It was a lucky find that neither of us will forget.

The Legend of the Pembroke Dock Poo Bag

Pembroke Dock Dog Poo Bag

Pembroke Dock; the third largest town in Pembrokeshire.  Lying north of Pembroke on the River Cleddau, it was originally a small fishing village known as Paterchurch; greatly expanding in 1814 onwards following the construction of a Royal Naval Dockyard.

So much history to be found!  We simply couldn't resist the lure.

Pembroke's one-way system scared me.  I couldn't take the excitement.  Coyote told me to close my eyes and reassured me that we would be safe, but I curled up in the passenger seat and whimpered until I felt the car slow down.  I peeked through one eye and saw a sign that told me we were on Meyrick Owen Way.  Where would such a grand thoroughfare lead us...?

To the ferry terminal.

Coyote bought a coffee that had all the depth of a dehydrated paddling pool while I stood gazing at the Irish ferry; smiling as I imagined Michael Flatley getting pushed off the stern by a disappointed old lady in a beret.  We walked outside into the car park; the tumbleweed rolling idly across the tarmac.  (Ok; there wasn't any tumbleweed.  But there should've been.)  

But then our interest was drawn.  A dog poo bin.  And next to the dog poo bin...a plentiful supply of splendid green and black dog poo disposal bags.  We had to have one.  Looking around stealthily, we swiped one and legged it to the car.

Tearing away in a haze of triumphant adrenaline, I noticed that - the wonder!  The awe! - the poo bag was scented.  Yes.  Pembroke Dock ferry terminal has scented poo bags.  For free.  Not only that; but they even have a picture of a dog actually doing a poo on them; just so you don't mistake them for carrier bags and put your groceries in them.  That would be embarrassing.  Needless to say, we were both completely astounded and awestruck.

To this day we haven't found another scented dog poo bag.  Not at a ferry terminal, anyway.  

Well done, Pembroke Dock.  Marvellous.

Wynford Vaughan-Thomas on: Butternut Squash

Butternut Squash

It doesn't taste of butter or nuts; and I tried to make squash out of it but it came out lumpy.  They shouldn't call it a 'butternut squash'.  It's misleading.

I think Coyote and Roadrunner brought me this purely because it looks rude.  They're infantile, those two.  You should see them when they come up here; they stand around sniggering like a couple of street urchins.  They're adults!  He should be working in an office while she stays at home with their children; scrubbing the doorstep with carbolic soap.

But I digress.

The butternut squash is no good for a quick snack when you're up a mountain; it takes up too much room in your knapsack.  I had to leave my flask at home so I could fit it in.  Not only that; but I also had to leave my maps behind.  Inevitably, I got lost.  I was wandering around for hours; growing weaker and weaker (I only had four oggies, a slab of Kendal Mint Cake, a large bar of Dairy Milk, two ham sandwiches, a family-sized pork pie and a litre of whisky to keep me going.)  Then I stumbled, weary and weather-beaten, upon a small hamlet.  'Machynlleth'.  The natives seemed friendly enough so I stayed around for a while; taking in the sights and sounds.  The timeless architecture; the toy town clock and the scent of mung beans wafting on the breeze.
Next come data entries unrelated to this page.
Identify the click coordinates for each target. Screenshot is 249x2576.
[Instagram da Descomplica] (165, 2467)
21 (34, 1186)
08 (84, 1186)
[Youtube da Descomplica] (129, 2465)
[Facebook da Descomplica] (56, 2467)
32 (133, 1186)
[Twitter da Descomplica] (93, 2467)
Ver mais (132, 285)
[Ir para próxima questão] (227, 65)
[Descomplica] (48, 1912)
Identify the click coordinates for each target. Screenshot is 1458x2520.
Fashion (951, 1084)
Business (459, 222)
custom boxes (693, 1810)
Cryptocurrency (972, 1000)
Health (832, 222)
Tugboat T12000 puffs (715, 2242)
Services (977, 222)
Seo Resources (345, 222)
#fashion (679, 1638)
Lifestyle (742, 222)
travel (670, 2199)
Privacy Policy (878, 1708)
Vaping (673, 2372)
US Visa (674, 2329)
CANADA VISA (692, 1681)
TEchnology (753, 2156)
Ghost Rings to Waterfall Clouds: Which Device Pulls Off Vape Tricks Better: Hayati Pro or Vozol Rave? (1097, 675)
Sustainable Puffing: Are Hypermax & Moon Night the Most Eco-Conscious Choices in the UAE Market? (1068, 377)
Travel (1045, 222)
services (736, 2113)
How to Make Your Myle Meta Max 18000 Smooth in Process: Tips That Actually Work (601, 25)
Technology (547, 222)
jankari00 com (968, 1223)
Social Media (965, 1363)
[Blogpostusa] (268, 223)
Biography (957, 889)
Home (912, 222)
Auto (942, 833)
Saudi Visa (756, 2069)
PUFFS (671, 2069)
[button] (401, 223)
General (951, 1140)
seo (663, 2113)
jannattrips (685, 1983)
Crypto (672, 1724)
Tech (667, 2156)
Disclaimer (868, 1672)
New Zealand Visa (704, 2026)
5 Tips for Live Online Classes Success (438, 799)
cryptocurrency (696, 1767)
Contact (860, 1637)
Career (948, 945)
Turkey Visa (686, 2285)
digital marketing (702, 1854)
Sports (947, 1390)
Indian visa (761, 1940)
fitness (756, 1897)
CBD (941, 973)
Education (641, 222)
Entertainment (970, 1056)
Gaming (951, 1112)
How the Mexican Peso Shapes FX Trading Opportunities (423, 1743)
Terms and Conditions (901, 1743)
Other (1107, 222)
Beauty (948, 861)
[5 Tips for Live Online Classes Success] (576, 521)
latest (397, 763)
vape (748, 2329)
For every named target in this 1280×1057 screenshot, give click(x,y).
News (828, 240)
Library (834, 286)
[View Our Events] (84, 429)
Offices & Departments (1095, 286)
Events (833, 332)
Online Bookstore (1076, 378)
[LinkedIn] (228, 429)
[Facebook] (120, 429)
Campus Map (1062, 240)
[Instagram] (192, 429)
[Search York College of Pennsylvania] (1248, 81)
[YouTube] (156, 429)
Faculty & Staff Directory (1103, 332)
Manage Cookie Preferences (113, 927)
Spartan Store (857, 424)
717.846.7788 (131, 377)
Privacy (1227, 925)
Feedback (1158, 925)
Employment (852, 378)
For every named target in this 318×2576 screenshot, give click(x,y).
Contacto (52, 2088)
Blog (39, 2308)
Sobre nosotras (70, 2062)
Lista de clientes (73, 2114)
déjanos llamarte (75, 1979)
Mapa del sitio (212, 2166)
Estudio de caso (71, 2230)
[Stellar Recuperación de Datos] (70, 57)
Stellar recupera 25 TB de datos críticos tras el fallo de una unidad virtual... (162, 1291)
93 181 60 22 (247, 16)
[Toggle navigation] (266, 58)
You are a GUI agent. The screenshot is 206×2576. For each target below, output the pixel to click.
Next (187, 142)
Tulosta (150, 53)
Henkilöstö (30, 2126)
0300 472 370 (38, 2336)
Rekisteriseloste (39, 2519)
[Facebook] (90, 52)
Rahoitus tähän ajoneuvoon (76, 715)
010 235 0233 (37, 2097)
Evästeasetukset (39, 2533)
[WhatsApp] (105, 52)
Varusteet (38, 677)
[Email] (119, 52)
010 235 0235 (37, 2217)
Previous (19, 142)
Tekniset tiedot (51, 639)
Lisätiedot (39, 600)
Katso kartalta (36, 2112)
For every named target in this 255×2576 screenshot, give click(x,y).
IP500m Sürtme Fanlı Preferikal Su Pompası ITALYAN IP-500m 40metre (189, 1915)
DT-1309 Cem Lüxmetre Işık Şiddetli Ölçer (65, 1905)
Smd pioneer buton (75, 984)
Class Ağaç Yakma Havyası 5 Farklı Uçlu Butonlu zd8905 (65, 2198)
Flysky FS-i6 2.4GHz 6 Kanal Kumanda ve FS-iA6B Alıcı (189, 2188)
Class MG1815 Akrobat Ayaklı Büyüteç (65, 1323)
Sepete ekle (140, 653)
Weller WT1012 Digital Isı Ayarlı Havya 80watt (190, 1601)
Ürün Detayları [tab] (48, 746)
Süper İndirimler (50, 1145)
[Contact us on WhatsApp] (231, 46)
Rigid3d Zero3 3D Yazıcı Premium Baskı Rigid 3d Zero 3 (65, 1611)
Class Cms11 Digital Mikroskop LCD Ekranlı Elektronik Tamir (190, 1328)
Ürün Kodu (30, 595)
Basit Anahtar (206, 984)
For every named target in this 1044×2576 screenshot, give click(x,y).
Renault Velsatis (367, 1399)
I refreshed myself in a little shop called Tuffins.  I availed myself of a coffee and walked to the Dyfi Bridge; her fine arches spanning a lazy river.  I sat a while on the finely built wall and watched the traffic trundle by.

I think I must've dozed off because I fell off the wall and got hit by a number 34 bus.

That's the last time I have anything to do with butternut squash.  I dread to think what they'll bring me next.

Wynford Vaughan-Thomas on: Pineapples


Pineapples.  Funny-looking things, aren't they?  With their scales and their punk hairdo.  They make me think of Hawaii; and I'm not a fan of tropical places.  Apart from Tenby.  They also remind me of a BBC do I went to once where I was offered a pina colada.  I was outraged, let me tell you!  I knew that kind of thing went on; but I was shocked to the core when I was propositioned so brazenly in broad daylight!  When it was explained to me that it was a drink, I was a little less taken aback and moved away from the wall.  But still; I prefer a nice pint of bitter.

As a journalist, I've done some research on pineapples for this piece.  Some of the facts are quite incredible.  If you eat an unripe pineapple, you get the trots.  If you mix pineapple juice with sand, it makes a splendid cleaner for boat decks and machete blades.  Del Monte began growing pineapples in Oahu in 1917.  That's just after quarter past seven.

They're not my kind of fruit at all.  I prefer simple, honest fruit.  Give me a nice Granny Smith any day; or a Golden Delicious.  If I'm feeling adventurous, I might treat myself to a Pink Lady.  My mother used to say, 'an apple a day keeps the doctor away' and she was right.  I used to throw one at him from my bedroom window when he cycled past to work every morning.  He never came near our house.